SepLine

Wherever the notion of paradise exists, so does the idea that it was lost.

Brad Kessler

SepLine

A Stroll through Darking Town

In 1800 Darking was a market town, a hub for the surrounding villages and farms. People came from miles around to buy what they needed and sell what they produced. Darking’s markets were less lively than they had been earlier in the eighteenth century—a few of its industries had died out and improvements in the roads allowed more goods to be transported to London—but it was still the principal economic engine for the hundred.

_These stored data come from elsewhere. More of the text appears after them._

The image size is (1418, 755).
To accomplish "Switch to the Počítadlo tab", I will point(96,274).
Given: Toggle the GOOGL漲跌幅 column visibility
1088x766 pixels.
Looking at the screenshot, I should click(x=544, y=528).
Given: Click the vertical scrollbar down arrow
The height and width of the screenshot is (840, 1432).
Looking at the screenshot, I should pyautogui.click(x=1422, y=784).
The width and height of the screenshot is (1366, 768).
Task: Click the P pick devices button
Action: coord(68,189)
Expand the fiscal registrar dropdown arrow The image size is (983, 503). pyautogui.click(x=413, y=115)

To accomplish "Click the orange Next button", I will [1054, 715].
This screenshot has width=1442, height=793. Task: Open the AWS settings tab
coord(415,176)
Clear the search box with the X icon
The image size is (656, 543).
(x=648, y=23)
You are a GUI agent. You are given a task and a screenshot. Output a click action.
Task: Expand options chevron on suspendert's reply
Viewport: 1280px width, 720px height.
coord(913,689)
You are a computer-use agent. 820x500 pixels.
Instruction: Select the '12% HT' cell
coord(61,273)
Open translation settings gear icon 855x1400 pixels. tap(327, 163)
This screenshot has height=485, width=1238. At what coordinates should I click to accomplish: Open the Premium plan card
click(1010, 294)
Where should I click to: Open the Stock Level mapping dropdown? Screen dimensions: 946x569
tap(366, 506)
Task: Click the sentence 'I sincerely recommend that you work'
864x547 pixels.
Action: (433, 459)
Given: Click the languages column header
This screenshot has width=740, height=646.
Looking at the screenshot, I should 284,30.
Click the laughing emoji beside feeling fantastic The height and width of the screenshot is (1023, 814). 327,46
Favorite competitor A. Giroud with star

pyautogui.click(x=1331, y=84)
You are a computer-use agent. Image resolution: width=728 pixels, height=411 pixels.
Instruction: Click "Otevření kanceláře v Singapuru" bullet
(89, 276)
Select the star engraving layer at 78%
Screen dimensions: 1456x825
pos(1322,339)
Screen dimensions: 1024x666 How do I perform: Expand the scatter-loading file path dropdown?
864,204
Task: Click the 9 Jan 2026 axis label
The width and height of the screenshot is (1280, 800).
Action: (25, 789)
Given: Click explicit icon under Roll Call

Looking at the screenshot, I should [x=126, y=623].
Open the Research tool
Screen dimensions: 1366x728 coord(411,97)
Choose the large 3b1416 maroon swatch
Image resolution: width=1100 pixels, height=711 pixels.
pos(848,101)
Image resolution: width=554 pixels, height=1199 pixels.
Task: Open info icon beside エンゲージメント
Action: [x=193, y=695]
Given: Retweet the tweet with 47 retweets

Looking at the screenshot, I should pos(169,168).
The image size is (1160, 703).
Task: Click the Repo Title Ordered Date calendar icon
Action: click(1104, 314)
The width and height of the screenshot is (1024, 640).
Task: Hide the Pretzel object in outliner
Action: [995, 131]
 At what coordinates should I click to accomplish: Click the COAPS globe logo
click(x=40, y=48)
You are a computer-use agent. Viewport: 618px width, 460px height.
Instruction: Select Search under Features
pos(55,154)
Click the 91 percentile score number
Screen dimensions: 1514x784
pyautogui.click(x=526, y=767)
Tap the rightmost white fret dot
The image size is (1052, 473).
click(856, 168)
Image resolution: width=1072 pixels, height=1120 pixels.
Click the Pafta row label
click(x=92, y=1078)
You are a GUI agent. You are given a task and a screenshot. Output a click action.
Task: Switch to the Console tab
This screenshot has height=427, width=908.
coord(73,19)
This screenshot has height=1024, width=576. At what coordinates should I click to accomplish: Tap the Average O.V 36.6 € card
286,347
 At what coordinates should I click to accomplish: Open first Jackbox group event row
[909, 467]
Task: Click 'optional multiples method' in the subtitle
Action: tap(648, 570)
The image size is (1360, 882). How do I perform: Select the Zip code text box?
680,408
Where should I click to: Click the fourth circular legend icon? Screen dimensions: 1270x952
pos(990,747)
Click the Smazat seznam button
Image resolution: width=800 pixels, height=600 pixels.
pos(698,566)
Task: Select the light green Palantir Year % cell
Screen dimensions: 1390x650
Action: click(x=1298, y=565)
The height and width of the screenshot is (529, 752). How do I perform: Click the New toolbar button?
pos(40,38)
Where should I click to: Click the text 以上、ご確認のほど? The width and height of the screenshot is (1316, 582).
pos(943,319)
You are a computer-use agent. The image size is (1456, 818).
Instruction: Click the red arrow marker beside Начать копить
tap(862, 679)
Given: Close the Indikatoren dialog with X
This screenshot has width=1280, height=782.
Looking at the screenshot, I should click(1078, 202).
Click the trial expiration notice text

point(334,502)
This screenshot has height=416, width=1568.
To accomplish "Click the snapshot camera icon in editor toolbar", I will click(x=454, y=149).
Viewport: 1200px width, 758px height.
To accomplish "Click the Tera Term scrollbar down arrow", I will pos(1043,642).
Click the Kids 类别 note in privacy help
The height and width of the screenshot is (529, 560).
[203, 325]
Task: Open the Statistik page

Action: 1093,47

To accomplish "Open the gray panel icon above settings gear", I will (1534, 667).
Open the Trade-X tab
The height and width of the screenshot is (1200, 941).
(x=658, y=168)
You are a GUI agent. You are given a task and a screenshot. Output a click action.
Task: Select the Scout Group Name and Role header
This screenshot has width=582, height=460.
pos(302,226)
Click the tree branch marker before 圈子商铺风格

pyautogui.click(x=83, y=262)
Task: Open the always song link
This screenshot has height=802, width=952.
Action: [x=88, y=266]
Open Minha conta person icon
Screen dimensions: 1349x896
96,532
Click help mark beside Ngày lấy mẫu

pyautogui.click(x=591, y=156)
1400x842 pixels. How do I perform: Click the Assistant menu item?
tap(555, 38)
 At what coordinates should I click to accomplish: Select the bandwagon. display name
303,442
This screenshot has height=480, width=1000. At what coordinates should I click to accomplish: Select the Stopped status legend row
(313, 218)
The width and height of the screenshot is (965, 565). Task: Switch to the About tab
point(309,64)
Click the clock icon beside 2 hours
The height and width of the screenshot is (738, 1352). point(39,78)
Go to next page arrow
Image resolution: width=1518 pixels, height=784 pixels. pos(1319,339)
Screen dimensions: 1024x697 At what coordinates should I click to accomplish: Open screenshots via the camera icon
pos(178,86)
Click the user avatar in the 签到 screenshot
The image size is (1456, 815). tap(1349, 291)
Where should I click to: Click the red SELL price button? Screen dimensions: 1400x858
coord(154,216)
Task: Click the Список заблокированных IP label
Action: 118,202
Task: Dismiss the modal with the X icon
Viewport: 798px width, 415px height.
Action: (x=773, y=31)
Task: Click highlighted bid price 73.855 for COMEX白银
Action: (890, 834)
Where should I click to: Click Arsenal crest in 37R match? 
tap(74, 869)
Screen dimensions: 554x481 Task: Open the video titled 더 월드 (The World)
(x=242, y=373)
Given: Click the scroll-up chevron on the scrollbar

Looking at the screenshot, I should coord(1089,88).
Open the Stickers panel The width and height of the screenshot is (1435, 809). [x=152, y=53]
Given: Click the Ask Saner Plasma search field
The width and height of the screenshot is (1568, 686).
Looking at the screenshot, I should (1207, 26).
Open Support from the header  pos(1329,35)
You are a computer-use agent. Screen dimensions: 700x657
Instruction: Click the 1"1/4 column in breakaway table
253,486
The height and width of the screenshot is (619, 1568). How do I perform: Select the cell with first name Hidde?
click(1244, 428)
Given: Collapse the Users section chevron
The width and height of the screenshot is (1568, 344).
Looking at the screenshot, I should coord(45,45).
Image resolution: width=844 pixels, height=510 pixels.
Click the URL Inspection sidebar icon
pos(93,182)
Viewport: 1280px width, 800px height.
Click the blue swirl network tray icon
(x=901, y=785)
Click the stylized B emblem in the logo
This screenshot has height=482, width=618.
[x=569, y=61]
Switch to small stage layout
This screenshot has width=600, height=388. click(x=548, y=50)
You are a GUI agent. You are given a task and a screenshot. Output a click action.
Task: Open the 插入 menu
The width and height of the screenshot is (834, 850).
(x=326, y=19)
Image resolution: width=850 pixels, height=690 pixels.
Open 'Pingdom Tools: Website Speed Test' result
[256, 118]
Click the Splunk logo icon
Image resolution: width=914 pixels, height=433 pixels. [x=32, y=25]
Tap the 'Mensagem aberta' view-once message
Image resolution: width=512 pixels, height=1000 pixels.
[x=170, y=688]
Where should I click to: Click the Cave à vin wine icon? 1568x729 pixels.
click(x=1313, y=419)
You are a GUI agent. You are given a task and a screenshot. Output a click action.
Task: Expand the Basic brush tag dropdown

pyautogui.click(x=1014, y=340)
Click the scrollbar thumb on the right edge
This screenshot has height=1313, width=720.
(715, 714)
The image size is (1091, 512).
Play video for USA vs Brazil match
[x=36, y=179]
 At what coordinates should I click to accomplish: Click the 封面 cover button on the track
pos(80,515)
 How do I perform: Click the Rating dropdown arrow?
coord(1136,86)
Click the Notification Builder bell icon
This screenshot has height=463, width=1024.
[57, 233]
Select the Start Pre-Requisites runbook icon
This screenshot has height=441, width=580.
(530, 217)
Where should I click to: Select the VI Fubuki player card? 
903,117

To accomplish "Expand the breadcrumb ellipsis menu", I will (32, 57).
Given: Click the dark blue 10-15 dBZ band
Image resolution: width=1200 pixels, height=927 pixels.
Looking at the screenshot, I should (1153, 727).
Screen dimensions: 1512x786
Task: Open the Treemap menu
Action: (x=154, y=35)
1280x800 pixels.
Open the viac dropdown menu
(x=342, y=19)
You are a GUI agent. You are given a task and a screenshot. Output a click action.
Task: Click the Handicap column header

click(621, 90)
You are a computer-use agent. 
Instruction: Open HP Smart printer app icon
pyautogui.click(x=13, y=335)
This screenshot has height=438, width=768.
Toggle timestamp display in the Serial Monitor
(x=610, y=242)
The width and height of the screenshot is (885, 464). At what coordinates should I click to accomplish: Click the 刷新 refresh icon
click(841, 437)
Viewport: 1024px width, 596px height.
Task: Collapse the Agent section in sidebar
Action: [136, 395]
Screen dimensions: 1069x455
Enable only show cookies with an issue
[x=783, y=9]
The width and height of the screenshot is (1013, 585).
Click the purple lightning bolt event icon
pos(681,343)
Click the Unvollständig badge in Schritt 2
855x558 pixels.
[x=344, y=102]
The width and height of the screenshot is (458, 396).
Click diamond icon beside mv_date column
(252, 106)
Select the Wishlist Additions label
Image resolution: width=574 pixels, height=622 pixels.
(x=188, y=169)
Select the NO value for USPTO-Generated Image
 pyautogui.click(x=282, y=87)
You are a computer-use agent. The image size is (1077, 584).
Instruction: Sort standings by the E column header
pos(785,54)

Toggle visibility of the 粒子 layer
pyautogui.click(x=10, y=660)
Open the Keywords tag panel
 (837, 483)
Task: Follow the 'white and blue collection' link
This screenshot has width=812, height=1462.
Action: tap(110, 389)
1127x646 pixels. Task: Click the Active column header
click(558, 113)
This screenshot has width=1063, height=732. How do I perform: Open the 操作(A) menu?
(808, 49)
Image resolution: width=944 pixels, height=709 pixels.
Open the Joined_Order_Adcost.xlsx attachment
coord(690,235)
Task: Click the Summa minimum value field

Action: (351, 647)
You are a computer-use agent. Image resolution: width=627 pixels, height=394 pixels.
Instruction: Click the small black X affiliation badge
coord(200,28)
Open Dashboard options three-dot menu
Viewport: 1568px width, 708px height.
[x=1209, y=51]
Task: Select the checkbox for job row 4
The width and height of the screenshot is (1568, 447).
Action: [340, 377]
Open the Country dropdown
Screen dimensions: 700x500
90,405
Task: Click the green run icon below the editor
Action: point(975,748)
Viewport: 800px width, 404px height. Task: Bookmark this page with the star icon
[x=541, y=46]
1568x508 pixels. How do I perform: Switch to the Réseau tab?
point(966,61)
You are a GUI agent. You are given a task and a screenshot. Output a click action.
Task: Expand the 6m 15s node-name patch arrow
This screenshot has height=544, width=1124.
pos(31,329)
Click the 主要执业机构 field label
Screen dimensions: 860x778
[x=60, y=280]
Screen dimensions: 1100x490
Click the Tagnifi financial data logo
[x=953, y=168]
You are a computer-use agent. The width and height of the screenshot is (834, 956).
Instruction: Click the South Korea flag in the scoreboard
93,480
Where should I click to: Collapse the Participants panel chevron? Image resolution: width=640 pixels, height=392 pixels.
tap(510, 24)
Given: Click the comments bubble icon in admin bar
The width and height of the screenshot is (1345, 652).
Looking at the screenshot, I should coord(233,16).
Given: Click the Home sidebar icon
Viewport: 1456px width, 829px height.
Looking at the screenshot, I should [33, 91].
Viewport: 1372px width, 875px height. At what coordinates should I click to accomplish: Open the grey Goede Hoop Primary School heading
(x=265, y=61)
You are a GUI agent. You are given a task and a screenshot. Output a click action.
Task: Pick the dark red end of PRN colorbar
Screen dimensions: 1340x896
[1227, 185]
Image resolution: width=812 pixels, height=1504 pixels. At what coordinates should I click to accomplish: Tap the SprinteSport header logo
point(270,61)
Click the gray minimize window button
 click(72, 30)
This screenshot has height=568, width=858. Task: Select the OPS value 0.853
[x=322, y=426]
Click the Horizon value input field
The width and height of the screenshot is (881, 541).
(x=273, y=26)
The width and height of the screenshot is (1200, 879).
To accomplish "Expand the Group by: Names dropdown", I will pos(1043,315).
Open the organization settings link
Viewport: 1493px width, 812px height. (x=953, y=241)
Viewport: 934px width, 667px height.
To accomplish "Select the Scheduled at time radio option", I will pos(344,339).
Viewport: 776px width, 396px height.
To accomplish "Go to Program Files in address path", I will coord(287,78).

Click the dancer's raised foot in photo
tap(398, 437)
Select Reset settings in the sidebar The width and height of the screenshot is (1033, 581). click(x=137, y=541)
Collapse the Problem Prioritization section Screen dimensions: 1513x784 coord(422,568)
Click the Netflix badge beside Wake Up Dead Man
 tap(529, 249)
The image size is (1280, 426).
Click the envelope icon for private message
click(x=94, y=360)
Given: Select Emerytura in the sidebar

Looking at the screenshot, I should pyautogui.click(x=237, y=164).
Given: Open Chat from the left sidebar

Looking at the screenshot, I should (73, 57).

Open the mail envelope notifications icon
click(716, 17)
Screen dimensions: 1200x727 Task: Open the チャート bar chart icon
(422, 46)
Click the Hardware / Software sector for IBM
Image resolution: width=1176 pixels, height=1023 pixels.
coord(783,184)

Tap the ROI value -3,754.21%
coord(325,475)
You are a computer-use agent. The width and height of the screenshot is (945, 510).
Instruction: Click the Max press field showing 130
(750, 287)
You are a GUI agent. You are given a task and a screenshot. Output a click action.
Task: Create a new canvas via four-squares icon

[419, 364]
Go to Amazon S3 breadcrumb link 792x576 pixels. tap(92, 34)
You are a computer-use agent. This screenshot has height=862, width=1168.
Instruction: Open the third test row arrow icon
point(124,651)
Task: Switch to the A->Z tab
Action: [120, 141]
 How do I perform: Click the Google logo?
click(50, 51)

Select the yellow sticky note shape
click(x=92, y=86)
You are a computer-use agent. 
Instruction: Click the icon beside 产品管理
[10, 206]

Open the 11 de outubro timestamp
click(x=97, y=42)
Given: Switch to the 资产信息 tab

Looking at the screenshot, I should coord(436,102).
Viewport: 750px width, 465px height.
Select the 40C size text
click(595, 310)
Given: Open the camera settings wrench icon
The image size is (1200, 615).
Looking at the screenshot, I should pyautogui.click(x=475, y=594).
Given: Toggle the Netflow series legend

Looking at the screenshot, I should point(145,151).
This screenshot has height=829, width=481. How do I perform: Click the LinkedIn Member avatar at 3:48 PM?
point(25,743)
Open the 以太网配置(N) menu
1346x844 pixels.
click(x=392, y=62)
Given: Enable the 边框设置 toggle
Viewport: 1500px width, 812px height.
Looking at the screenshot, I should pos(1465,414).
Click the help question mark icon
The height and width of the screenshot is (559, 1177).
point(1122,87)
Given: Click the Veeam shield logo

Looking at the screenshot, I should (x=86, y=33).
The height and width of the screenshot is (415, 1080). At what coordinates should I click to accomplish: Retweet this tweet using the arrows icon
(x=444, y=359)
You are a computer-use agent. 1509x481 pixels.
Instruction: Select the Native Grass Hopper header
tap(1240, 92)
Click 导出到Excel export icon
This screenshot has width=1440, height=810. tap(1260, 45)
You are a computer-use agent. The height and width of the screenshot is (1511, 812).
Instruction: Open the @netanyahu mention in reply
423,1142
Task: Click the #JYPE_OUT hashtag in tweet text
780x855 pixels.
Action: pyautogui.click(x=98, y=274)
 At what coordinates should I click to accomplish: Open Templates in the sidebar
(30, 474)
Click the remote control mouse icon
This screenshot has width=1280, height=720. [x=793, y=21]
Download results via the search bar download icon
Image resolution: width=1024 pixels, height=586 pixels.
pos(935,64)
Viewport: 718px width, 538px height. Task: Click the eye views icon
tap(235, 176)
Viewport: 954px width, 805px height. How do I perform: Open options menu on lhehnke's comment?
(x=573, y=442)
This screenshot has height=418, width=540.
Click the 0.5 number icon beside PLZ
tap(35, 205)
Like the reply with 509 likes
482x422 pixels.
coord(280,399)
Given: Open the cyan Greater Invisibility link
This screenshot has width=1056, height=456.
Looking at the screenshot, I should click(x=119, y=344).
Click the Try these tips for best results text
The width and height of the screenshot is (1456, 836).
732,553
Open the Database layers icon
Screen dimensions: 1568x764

     Let us imagine a person travelling from the north, from Leatherhead or London, and entering the town. He would first pass through the Giles Green tollgate. To his right would be a large meadow sloping down towards Pippbrook Mill, an ancient structure rebuilt in the eighteenth century. Next on his right was a nursery ground—with so many gentlemen improving their estates, the business of supplying them with ornamental plants was booming. To the left, at a little distance from the road, was Pippbrook House, occupied according to Coldharbour Gentlemen by the chief magistrate, Sir Nugent Lumley-Dacre-Prudhoe.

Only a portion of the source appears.